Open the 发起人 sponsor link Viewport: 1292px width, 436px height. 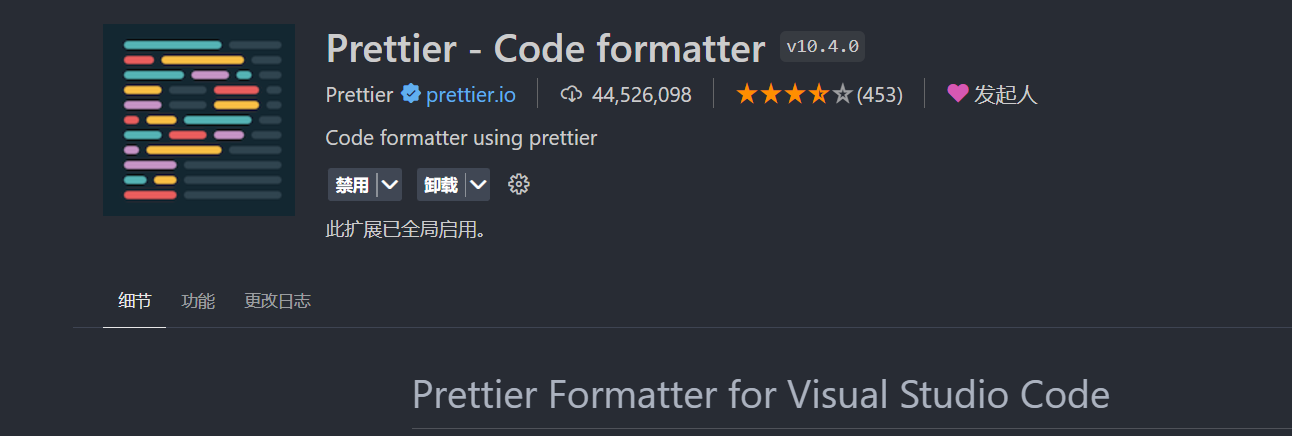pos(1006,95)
◆ ◆ ◆ ◆ ◆ ◆ ◆
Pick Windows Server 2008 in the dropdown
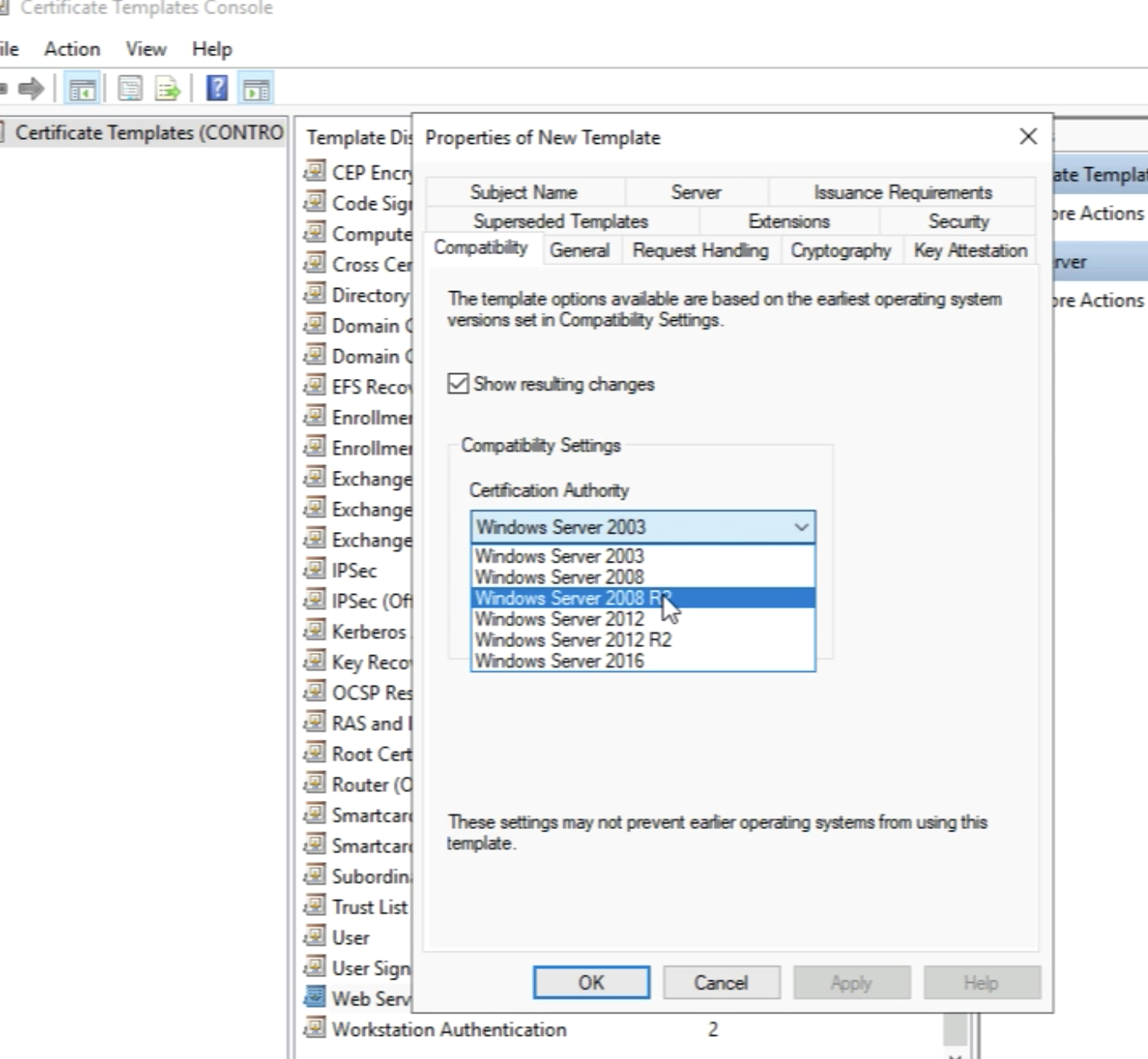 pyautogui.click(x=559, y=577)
◆ ◆ ◆ ◆ ◆ ◆ ◆
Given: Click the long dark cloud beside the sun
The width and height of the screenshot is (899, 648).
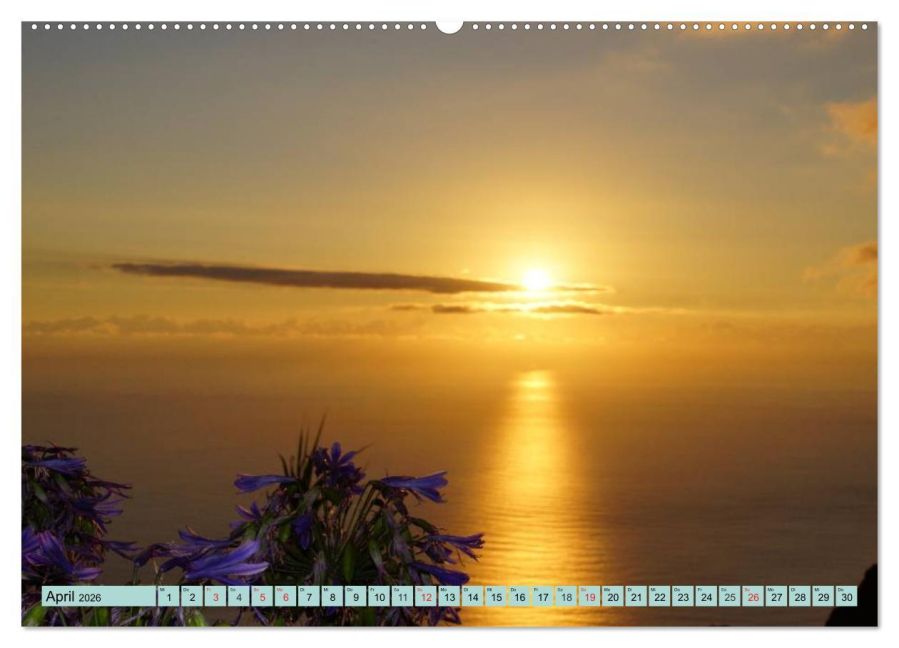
◆ ◆ ◆ ◆ ◆ ◆ ◆
- PROBLEM DESCRIPTION
Your task is to retype the entries verbatim, starting with the line that holds "Given: Click the" and stopping after the line that holds "The width and".

- ANSWER TO THIS TASK
Given: Click the long dark cloud beside the sun
The width and height of the screenshot is (899, 648).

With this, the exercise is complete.